Observations ( per Lord M'Laren and Lord Kinnear) as to the circumstances under which such a question might raise a question of law.

Headnote:

This was a case stated by the Sheriff-Substitute ( Macleod) at Linlithgow on appeal by Michael Condron, miner, Durhamtown Rows, Bathgate, in an arbitration under the Workmen's Compensation Act 1897 between him and Gavin Paul & Sons, Limited, coalmasters, Bathgate.

The material facts stated in the case were summarised in the opinion of the Lord President as follows:—“The appellant, who is twenty years of age, and has had four years' mining experience, was a drawer in the employment of the respondents in one of their pits in which Special Rules Nos. 81 and 100 of the Coal Mines Regulation Act 1887 were in force. Special Rule 81 provides, inter alia, that persons employed in connection with inclined or engine planes shall stand clear of hutches in motion so as to avoid danger from breakages or runaways; and Special Rule 100 prohibits all workers from entering or remaining in any place throughout the whole mine where not absolutely required by duty to be at the time, and provides that they shall on no account proceed through any fence or pass any notice erected to indicate that danger exists.

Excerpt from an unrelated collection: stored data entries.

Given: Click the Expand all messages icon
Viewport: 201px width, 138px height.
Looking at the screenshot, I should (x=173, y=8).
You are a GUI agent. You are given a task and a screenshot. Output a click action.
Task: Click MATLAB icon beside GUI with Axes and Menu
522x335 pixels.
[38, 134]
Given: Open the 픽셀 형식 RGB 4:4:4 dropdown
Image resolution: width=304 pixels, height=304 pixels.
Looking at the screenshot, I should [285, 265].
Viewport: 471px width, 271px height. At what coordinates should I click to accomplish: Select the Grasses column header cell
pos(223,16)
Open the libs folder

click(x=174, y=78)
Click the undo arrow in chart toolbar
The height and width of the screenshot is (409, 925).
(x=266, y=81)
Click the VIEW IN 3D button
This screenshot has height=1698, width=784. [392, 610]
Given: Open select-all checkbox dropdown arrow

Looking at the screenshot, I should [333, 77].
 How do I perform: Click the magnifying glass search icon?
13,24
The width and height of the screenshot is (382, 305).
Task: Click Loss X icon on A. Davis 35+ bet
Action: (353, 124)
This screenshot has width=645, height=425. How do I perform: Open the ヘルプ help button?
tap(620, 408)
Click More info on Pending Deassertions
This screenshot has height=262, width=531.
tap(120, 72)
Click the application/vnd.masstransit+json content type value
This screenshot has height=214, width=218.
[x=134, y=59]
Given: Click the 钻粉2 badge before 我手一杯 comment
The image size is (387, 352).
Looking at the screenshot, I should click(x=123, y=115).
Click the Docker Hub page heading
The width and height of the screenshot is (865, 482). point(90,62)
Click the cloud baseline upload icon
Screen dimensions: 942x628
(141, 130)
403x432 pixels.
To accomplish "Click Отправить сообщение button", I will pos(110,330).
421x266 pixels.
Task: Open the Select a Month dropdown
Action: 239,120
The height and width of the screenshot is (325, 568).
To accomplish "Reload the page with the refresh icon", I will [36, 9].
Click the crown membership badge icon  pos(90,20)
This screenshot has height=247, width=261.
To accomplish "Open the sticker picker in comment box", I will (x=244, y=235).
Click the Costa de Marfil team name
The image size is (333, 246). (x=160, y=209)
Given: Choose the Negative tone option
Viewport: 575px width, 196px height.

The Sheriff-Substitute has found that the appellant had no personal knowledge of those rules, but that he could have read them at the pithead, where they were exhibited.

“The only approach to the part of the pit in which the appellant worked was by a wheel brae, the incline of which was 1 in 3, and on the ascent of the wheel brae three benches opened out to it on the right hand, known, in ascending order, as John M'Coll's bench, M'Keown's bench, and Hannah's bench. On the wheel brae there are two sets of rails, and as the workmen ascend to their respective benches they must walk between either one or other of the two sets of rails. Opposite to the opening to the wheel brae of M'Keown's bench, at which the appellant was a drawer, there is a disused road which is supported at its opening by two trees, and inside these two trees there had been a stone building which fenced off all entrance into the disused road, but for a considerable time before the accident there had been a breach in the building large enough to admit of easy ingress by a man in a crawling position. It appears that for a considerable time prior to the accident several of the workmen had, unknown to the pit officials, been in the habit of going through the breach in the building and using the discarded road as a convenient place for the relief of nature.

On the morning of the accident the appellant, in proceeding to his work, arrived at the foot of the wheel brae, and finding that the hutches had not begun to run, he walked up between the rails until he came to the opening of M'Keown's bench, where it was his duty to wait until an empty hutch should arrive for him. While the appellant was so waiting he felt a call to relieve nature, and for the purpose of doing so he crossed the rails of the wheel brae and crawled by the breach above described into the disused road. While the appellant was in this place he became aware that the hutches on the wheel brae had begun to run, and on emerging from the place described he stood by the side of the rails nearest to the disused road, watched a full hutch descending the rails next to him from the top bench till it passed him, and then, in the full knowledge that the empty hutch ascending to the top bench must be very near, attempted to cross the rails to M'Keown's bench when he was caught by the ascending hutch and injured by pressure between it and the pavement.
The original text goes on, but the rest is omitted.